Антон Чехов - страница 71

Шрифт
Интервал

стр.

И вот – в новой повозке – Чехов покидает 21 мая Томск, чтобы двинуться к Иркутску, расположенному на расстоянии в полторы тысячи верст. Где-то на полпути – Красноярск, откуда он отправляет письмо сестре, точнее, как обычно, всей семье:

«Еду с двумя поручиками и с одним военным доктором, которые все держат путь на Амур. Таким образом, револьвер является совершенно лишним. С такой компанией и в ад не страшно. Сейчас пьем чай на станции, а после чаю пойдем смотреть город».[202]

И в том же письме: «Красноярск красивый интеллигентный город; в сравнении с ним Томск свинья в ермолке и моветон. Улицы чистые, мощеные, дома каменные, большие, церкви изящные… Я согласился бы жить в Красноярске. Не понимаю, почему тут излюбленное место для ссылки».[203]

Но ведь до Красноярска надо было еще доехать! А ужаснее этой дороги, кажется, и придумать невозможно: «Что за убийственная дорога! Еле-еле дополз до Красноярска и два раза починял свою повозку; лопнул сначала курок – железная, вертикально стоящая штука, соединяющая передок повозки с осью; потом сломался под передком так называемый круг. Никогда в жизни не видывал такой дороги, такого колоссального распутья и такой ужасной запущенной дороги. Буду писать о ее безобразиях в „Новом времени“…»[204] Мало того, что на таких ужасных дорогах Чехов изнемогал от тряски и прочих неудобств: порой приходилось ждать, когда кончится ремонт на пронизывающем ветру, на обочине, а то и двигаться пешком до следующей станции, куда он прибывал обтрепанным и вымокшим до костей, – все эти починки еще и стоили бешеных денег. Впрочем, тут он винил и себя самого: «…расходы страшенные. Нигде так сильно не сказывается житейская непрактичность, как в дороге. Плачу лишнее, делаю ненужное, говорю не то, что нужно, и жду всякий раз того, что не случается».[205] Оказавшись в месте ближайшего назначения, путешественник плюхался на дрянной матрас постоялого двора и мгновенно засыпал, опьяненный усталостью и свежим воздухом.
——
» **Порядок выполнения**:
**A.** В каком городе, судя по письму в отрывке о поездке Чехова, он согласился бы жить?
**B.** Продолжите отрывок о поездке Чехова, начав сразу после его последнего предложения.
Приведённые далее записи здесь не используются.

» **Рабочий материал**:
——
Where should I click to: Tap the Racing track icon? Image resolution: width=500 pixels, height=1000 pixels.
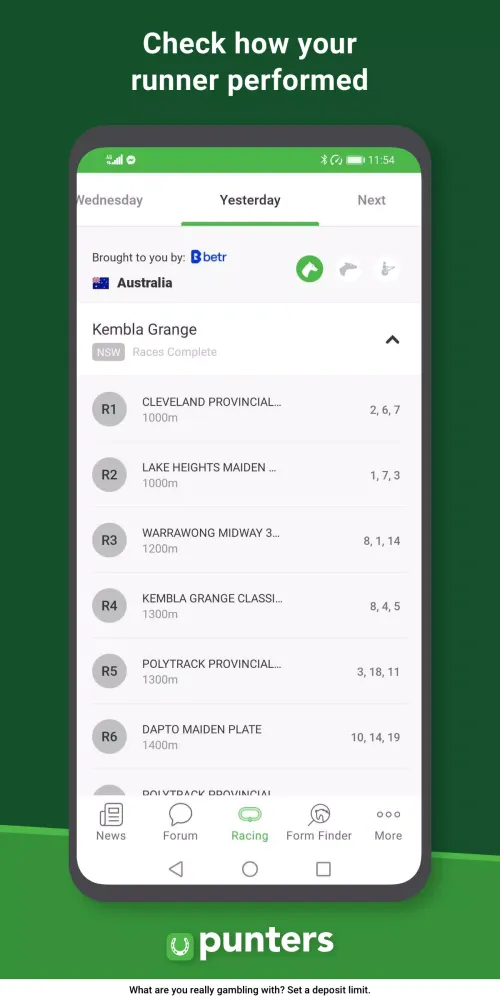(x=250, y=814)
——
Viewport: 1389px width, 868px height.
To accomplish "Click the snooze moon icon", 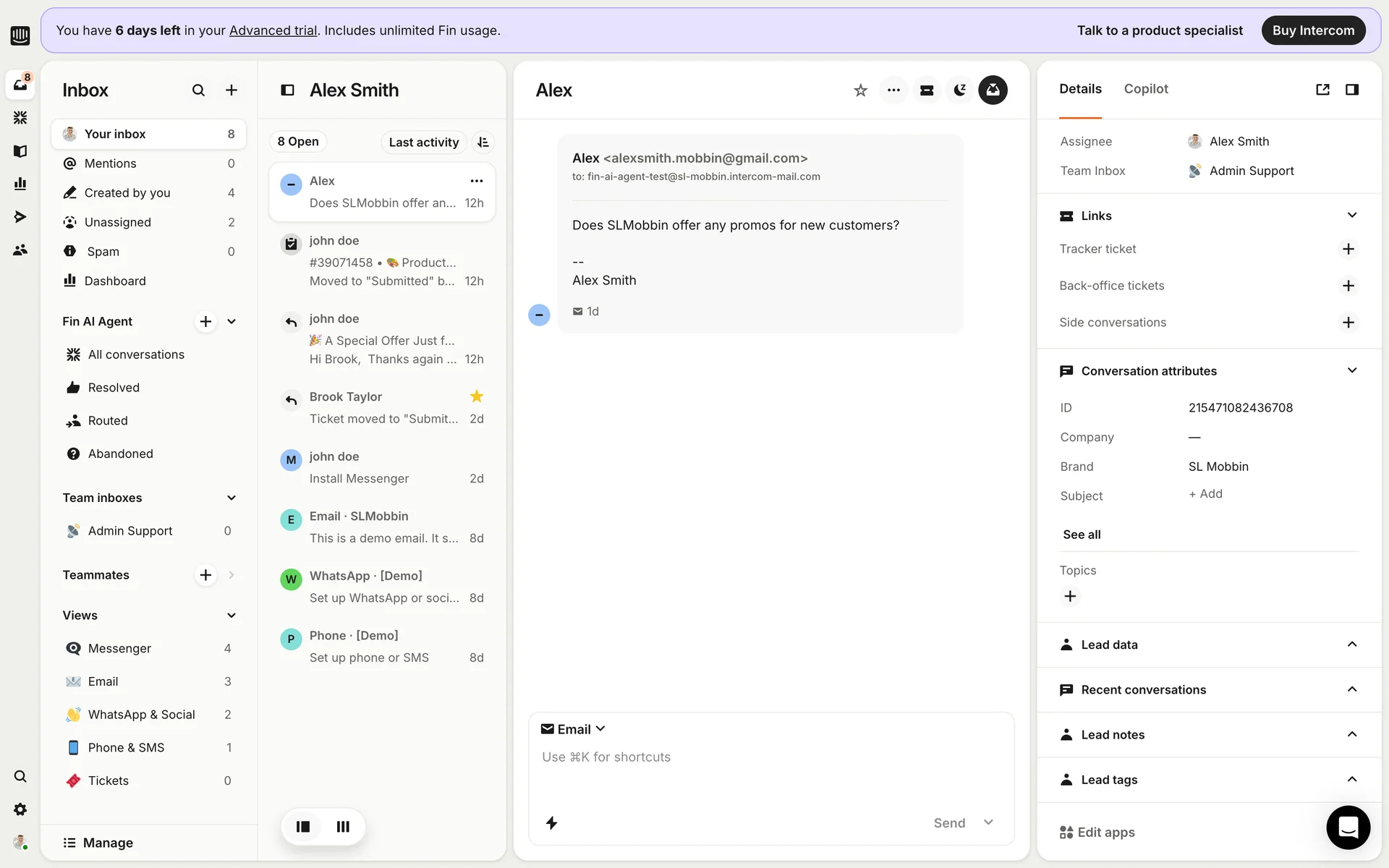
——
» **Ответы по заданиям**:
**A.** В Красноярске.

**B.**
После окруженного горами Красноярска началась настоящая сибирская тайга: густые, непроходимые бесконечные леса. «В последнем большом письме я писал вам, что горы около Красноярска похожи на Донецкий кряж, но это неправда; когда я взглянул на них с улицы, то увидел, что они, как высокие стены, окружают город, и мне живо вспомнился Кавказ. А когда перед вечером, уезжая из города, я переплывал Енисей, то видел на другом берегу совсем уж Кавказские горы, такие же дымчатые, мечтательные… Енисей широкая, быстрая, гибкая река; красавец, лучше Волги… Итак, горы и Енисей – это первое оригинальное и новое, встреченное мною в Сибири. <…>

От Красноярска до Иркутска всплошную тянется тайга. Лес не крупнее Сокольничьего, но зато ни один ямщик не знает, где он кончается. Конца краю не видать. Тянется на сотни верст… Когда въедешь на гору и глянешь вперед и вниз, то видишь впереди гору, с боков тоже горы – и все это густо покрыто лесом. Даже жутко делается. Это второе оригинальное и новое…».[206] Это – из письма Марии, семье. А в заметке, посланной Суворину для «Нового времени», чуть иначе: «На Волге человек начал удалью, а кончил стоном, который зовется песнью; яркие золотые надежды сменились у него немочью, которую принято называть русским пессимизмом, на Енисее же жизнь началась стоном, а кончится удалью, какая нам и во сне не снилась. Так по крайней мере думал я, стоя на берегу широкого Енисея… Я стоял и думал: какая полная, умная и смелая жизнь осветит со временем эти берега».[207]

Путешествие продолжалось, на смену холоду и дождям пришли жара, духота и пыль. Пыль эта проникала в рот, нос, прилипала к вспотевшей шее, она оказывалась даже в карманах одежды. Но Чехов продолжал, не скрывая дорожных тягот, делать, так сказать, хорошую мину при плохой игре. «От Красноярска до Иркутска страшнейшая жара и пыль. Ко всему этому прибавьте голодуху, пыль в носу, слипающиеся от бессонницы глаза, вечный страх, что у повозки… сломается что-нибудь, и скуку… Но тем не менее все-таки я доволен и благодарю Бога, что он дал мне силу и возможность пуститься в такое путешествие, – писал он Лейкину. – Многое я видел и многое пережил, и все чрезвычайно интересно и ново для меня не как для литератора, а просто как для человека. Енисей, тайга, станция, ямщики, дикая природа, дичь, физические мучительства, причиняемые дорожными неудобствами, наслаждения, получаемые от отдыха, – все, вместе взятое, так хорошо, что и описать не могу».


стр.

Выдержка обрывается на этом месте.